Each line from the one containing "You are a computer-use agent." through the last line of the records is to be repeated exactly, with all pictures left out.
(Beginning of GIVEN INFORMATION)
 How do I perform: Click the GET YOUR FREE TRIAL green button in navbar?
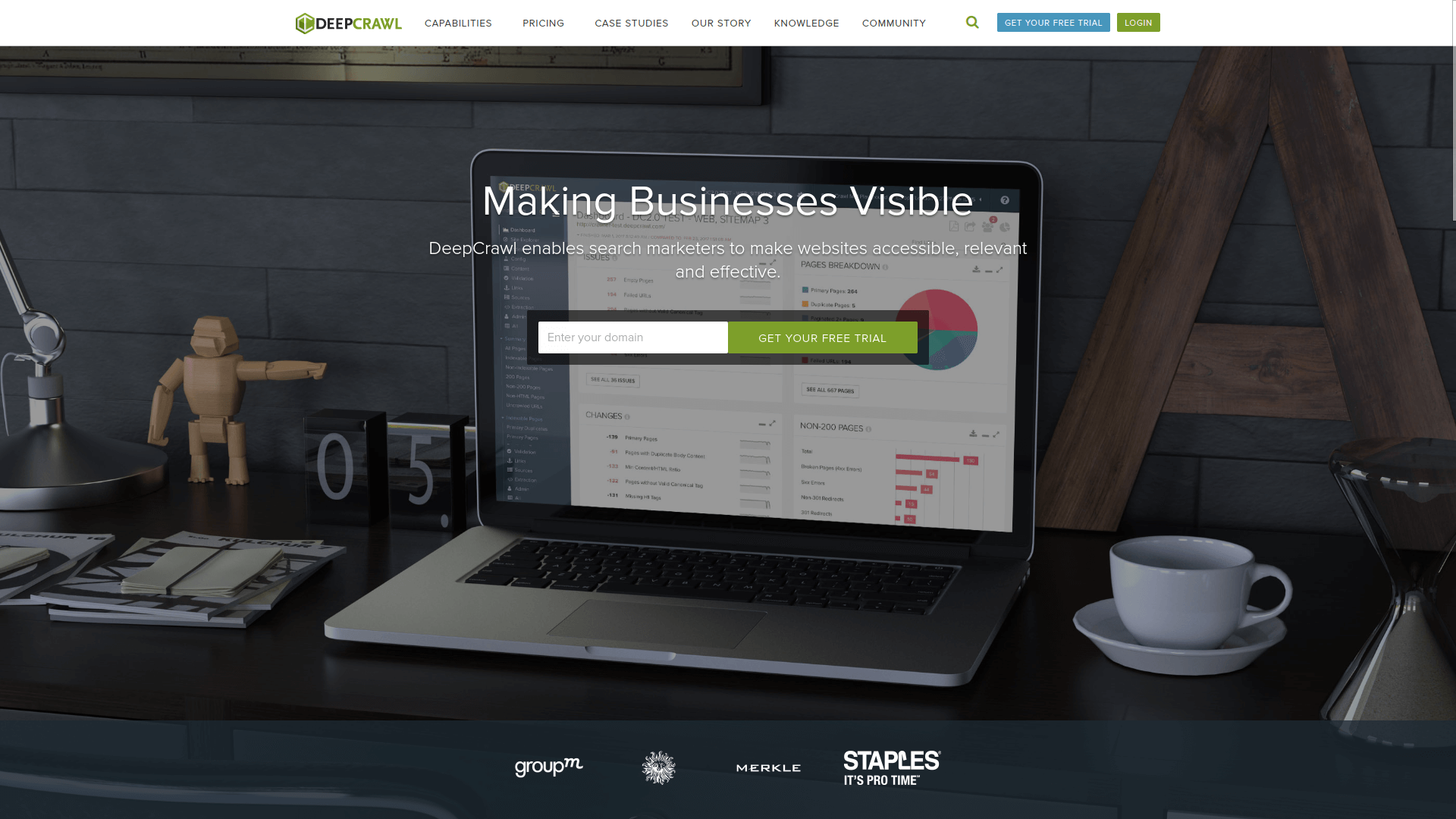click(1053, 22)
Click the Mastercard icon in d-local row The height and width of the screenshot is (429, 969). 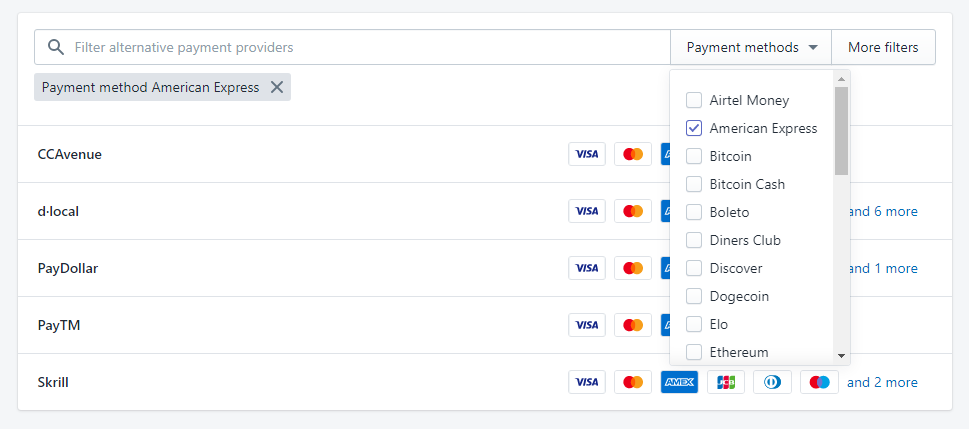tap(632, 211)
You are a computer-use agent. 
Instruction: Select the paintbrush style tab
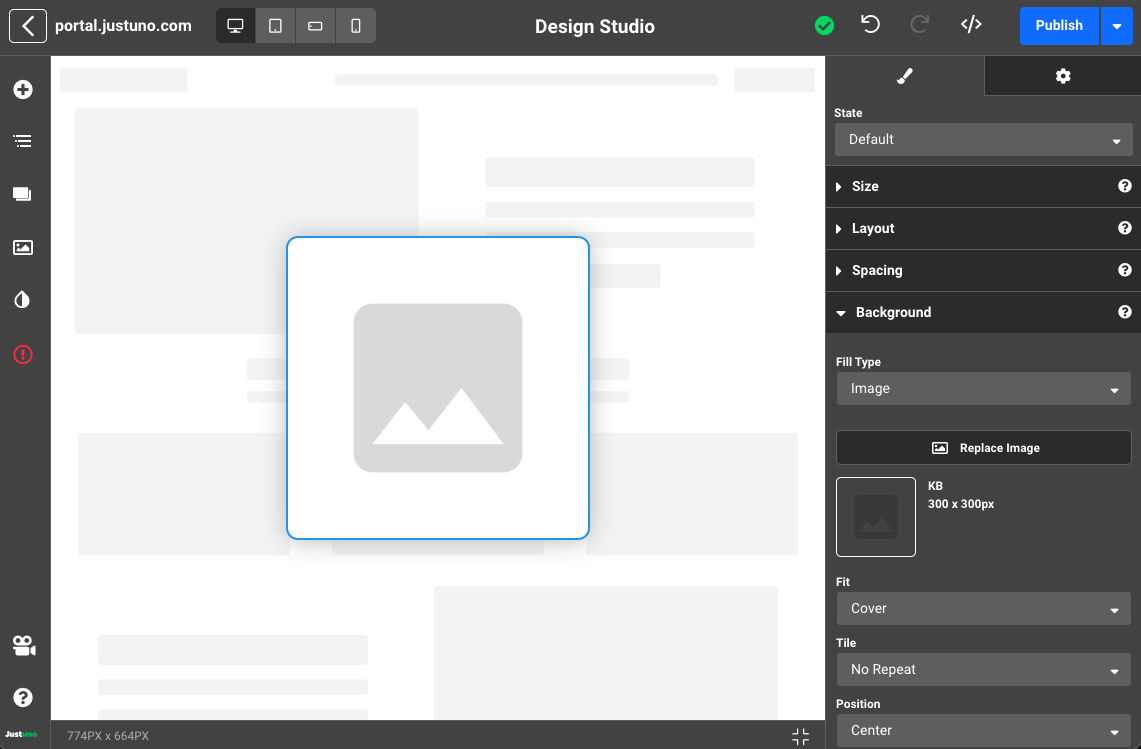click(x=904, y=76)
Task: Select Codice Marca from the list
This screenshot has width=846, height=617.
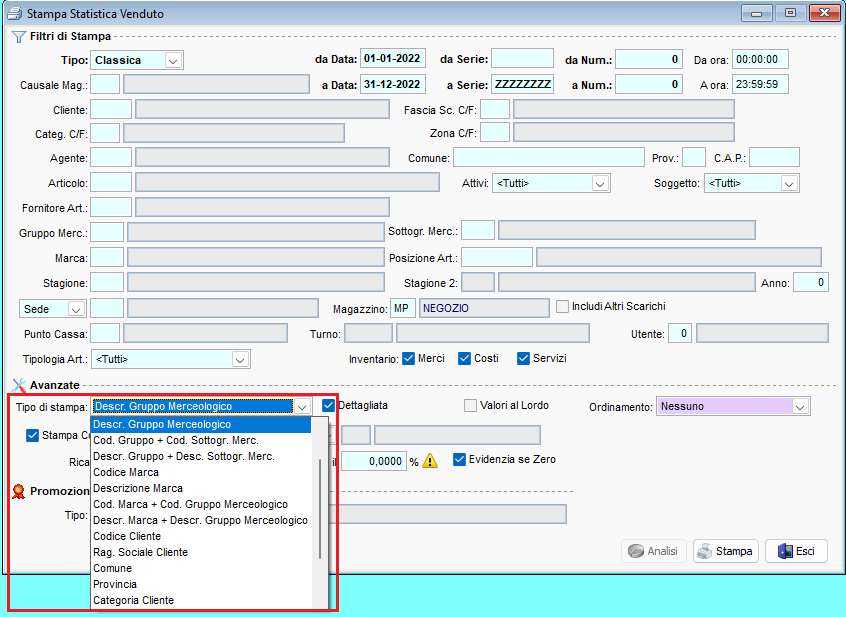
(End of GIVEN INFORMATION)
* [ANSWER SECTION]
You are a computer-use agent. 
Instruction: Select the paintbrush style tab
click(x=904, y=76)
Task: Select Codice Marca from the list
This screenshot has width=846, height=617.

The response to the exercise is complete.